Pennsylvania's equivalent to the Congressional Budget Office is finally coming together after a long wait. The Independent Fiscal Office (IFO) was created in 2010 to provide apolitical economic and budgetary analysis. However, it only existed in theory, because it has never been staffed.
The IFO got its first slice of the state budget pie this year, and more than 5 months later, two key staffers have finally been appointed. The department is meant to serve lawmakers.
"They can call on us to provide an unbiased analysis of various situations, various receipt trends, expenditures. We also hope to undertake special studies as requested by the legislature," said IFO Director Matthew Knittel.
Knittel hopes to bring on as many as 12 staffers in the next six months. In the meantime, the department is gearing up for a revenue estimating conference required by law to be held in January.
A web page will soon be up and running, hosting a slew of data.
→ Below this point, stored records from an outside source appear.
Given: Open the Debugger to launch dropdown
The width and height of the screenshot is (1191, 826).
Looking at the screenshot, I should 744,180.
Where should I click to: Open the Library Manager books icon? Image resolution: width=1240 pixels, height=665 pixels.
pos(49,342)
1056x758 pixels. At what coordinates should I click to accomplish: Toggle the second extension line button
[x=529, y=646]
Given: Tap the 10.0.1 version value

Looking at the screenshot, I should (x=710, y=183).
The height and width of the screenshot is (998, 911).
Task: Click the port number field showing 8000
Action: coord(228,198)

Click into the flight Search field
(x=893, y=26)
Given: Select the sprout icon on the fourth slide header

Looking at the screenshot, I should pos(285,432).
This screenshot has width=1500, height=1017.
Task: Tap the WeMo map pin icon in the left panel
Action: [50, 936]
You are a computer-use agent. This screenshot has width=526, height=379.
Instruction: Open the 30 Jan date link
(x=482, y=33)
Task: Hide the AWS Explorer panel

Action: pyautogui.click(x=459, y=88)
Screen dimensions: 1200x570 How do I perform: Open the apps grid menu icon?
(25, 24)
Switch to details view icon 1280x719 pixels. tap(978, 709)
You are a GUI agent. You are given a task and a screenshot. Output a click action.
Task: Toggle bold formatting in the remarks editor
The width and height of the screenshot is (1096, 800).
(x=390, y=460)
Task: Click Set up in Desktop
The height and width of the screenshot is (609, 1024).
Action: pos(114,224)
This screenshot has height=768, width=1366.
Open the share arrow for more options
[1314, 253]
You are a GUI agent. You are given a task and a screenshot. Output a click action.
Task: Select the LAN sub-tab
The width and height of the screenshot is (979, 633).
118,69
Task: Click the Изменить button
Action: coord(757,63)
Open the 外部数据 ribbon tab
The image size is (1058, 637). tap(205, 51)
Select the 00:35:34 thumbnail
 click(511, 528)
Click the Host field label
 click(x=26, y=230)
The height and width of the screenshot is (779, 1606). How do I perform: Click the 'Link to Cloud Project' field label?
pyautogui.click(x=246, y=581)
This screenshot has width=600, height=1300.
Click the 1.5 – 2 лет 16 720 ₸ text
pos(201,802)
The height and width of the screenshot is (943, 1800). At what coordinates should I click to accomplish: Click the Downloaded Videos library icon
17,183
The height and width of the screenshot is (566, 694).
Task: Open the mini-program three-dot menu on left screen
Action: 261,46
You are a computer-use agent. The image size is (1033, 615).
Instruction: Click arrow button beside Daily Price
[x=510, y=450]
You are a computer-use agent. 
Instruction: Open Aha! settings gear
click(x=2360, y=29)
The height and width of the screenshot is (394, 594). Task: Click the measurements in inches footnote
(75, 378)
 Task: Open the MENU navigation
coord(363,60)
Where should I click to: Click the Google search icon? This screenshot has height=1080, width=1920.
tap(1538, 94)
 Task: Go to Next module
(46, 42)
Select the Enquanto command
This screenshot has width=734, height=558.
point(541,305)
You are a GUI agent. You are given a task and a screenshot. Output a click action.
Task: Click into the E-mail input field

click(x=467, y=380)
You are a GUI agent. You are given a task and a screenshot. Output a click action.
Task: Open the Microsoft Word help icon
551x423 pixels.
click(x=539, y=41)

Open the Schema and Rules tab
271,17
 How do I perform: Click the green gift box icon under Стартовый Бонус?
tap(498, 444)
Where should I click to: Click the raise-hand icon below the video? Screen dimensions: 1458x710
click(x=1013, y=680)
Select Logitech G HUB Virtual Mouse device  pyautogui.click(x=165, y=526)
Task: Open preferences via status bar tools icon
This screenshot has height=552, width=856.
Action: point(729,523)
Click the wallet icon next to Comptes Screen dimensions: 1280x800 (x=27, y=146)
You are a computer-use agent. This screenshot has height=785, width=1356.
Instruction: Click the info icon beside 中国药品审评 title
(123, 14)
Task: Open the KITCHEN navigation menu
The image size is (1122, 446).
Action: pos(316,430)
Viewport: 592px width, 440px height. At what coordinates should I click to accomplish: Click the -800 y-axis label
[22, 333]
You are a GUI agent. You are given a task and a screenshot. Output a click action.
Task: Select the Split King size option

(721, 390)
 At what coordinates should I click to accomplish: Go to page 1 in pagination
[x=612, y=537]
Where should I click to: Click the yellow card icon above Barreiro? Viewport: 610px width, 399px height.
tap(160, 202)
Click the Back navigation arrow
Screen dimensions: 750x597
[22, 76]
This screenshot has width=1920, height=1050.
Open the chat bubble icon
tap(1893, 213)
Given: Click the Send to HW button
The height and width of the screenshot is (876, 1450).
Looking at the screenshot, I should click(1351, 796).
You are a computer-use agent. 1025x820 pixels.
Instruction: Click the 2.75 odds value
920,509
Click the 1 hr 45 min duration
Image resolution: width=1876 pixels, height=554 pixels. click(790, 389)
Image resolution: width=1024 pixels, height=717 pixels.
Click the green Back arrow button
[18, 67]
Knittel said that when that happens, the public will be able to get their eyes on the same data that lawmakers are looking at as they make fiscal decisions.
"[We] then apply some analysis for the general public so they understand how the economics — both at the national and the state level — are affecting the budget of the state, and perhaps their personal circumstances," said Knittel.
Senate Republicans pushed hard in 2010 to create the IFO, with the goal of bringing independent fiscal information to bear on political budget negotiations. They were concerned that the executive branch was dominating the conversation on state revenue estimates and other budget information.